Vmware Cluster Slot Size Calculation Calculator

Sincere thanks to Ariel Sanchez, Ahmed Ragab and Richard Diaz for their willingness to review the first version of this spreadsheet.

Recommended reads:

Best practices and advanced features for VMware High Availability

Also have a look at Josh Odgers wonderfull online cluster calculator

Kim

Vmware Cluster Slot Size Calculation Chart

We get an enormous amount of questions about VMware’s HA (High Availability), especially when users see a message stating there are Insufficient resources to satisfy HA failover. We have already discussed the mechanism that HA uses to provide high availability here. Now we need to understand capacity calculations. In current versions of ESX (3.02) and earlier the following calculation applies for failover capacity.

HA Failover Capacity

Failover Capacity is determined using a slot size value that is calculated on the cluster. Slots are calculated by a combination of the total CPU and Memory that are in the physical hosts. The calculation for failover capacity works as follows:

Let’s say you have 4 ESX servers in your VMware HA cluster and Configured Failover capacity on the cluster is set to 1.

Vmware Cluster Slot Size Calculation Tool

Physical memory in the hosts is as follows:

ESX1 = 16 GB
ESX2 = 24 GB
ESX3 = 32 GB
ESX4 = 32 GB

In the cluster, you have 24 VM’s each configured and running. Of the 24 VM’s running, determine the VM which has the highest “configured memory”. For this example let’s say this is 2GB. All other VMs are configured with less or equal to 2GB.

With this information we can now do the calculation:
1. Pick the ESX host which has the least amount of RAM. In this case, it is ESX1 and the minimum amount of RAM is = 16 GB

2. Divide the value found in step 1 with value for the maximum RAM in a VM. In my example, this gives us 8 (16 divided by 2). This means we have 8 slots available per ESX host in the cluster.

3. Since we have 4 hosts and the configured failover capacity for the cluster is 1, we are left with 3 hosts in a failure situation. Hence the total number of VMs that can be powered on these 3 servers is 24 VMs. (i.e. 8 multiplied by 3 = 24)

4. If the total number of VMs in the cluster exceeds 24 then it will give us “Insufficient resources to satisfy HA failover” and the “current failover capacity will be shown as 0”. If the number is less than 24, we should not get this message.
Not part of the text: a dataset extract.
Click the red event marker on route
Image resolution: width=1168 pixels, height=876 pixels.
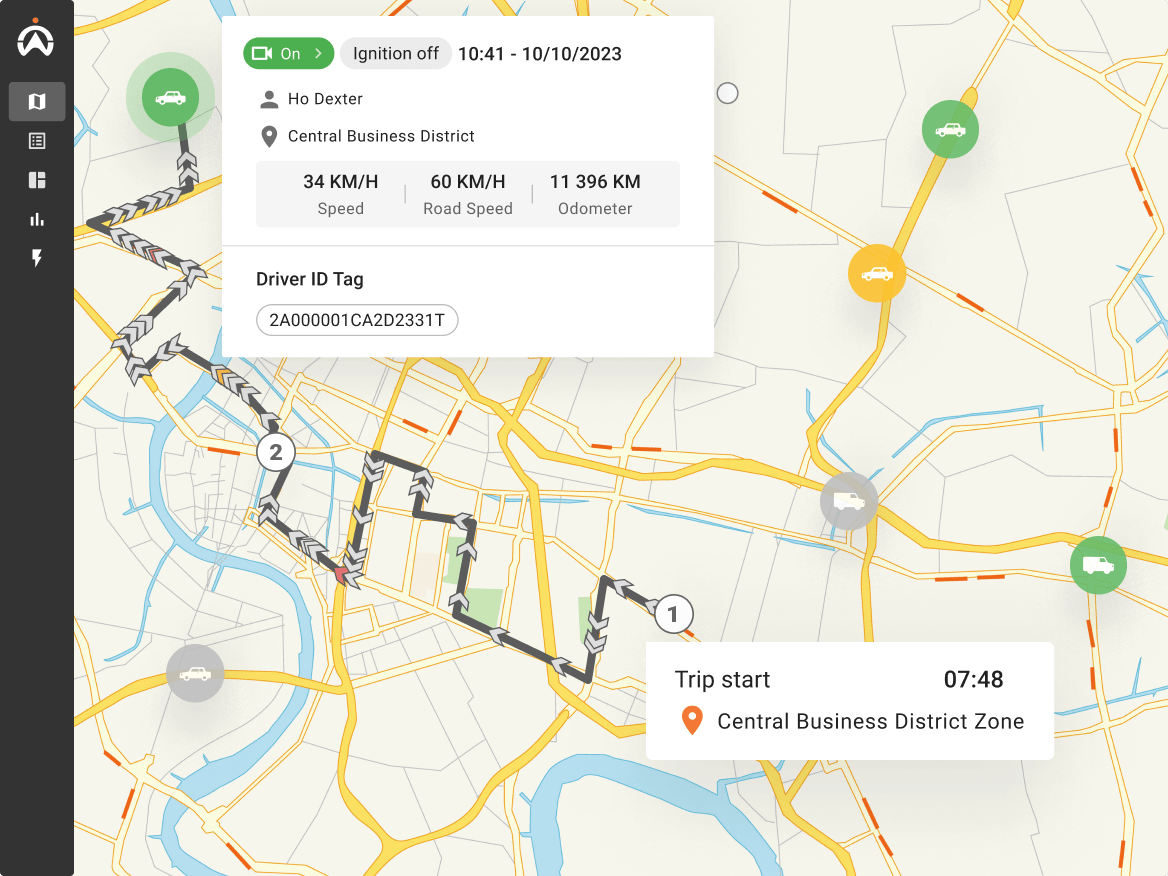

Note: If you are still seeing the message and you have less VM’s running than in the calculation allows for, check both the CPU and Memory reservations on both VM’s and resource pools, as this can skew the calculation. You should avoid unnecessary memory or CPU reservations on VM’s as this can cause these types of errors to occur because we have to ensure that the resource is available.

There are multiple ways to fix or get around this calculation. The most common are as follows:
• Set the “Allow Virtual Machines to be powered on even if they violate availability constraints” in the configuration of the cluster. In this case, it ignores the above calculation and will try to power on as many VM’s as possible in case of HA failover. If this is the option chosen you can also set restart priority in the ‘Virtual Machine Options’ section of the cluster configuration. This way any high priority VM’s are powered on first, and then the lower priority up to the point where we cannot power any further VM’s on
• If you have one VM which is configured with a very high amount of memory, you can either lower its configured memory or take it out of the cluster and run it on any other standalone ESX host. This will increase the number of slots available with the current hardware
• Increase the amount of RAM on servers so that there are more slots available with the current RAM reservations.
• Remove any CPU reservations on any VM(s) that are greater than the max speed of the processors in the hosts. For example, if the CPU Usage on the summary tab of your ESX Server shows as follows:

Then you will see the error message popup if you have a CPU reservation greater than 2793MHz on a VM.
Note: The above calculation method is very limited and is going to be revised in future releases of VirtualCenter to improve calculations for HA failover.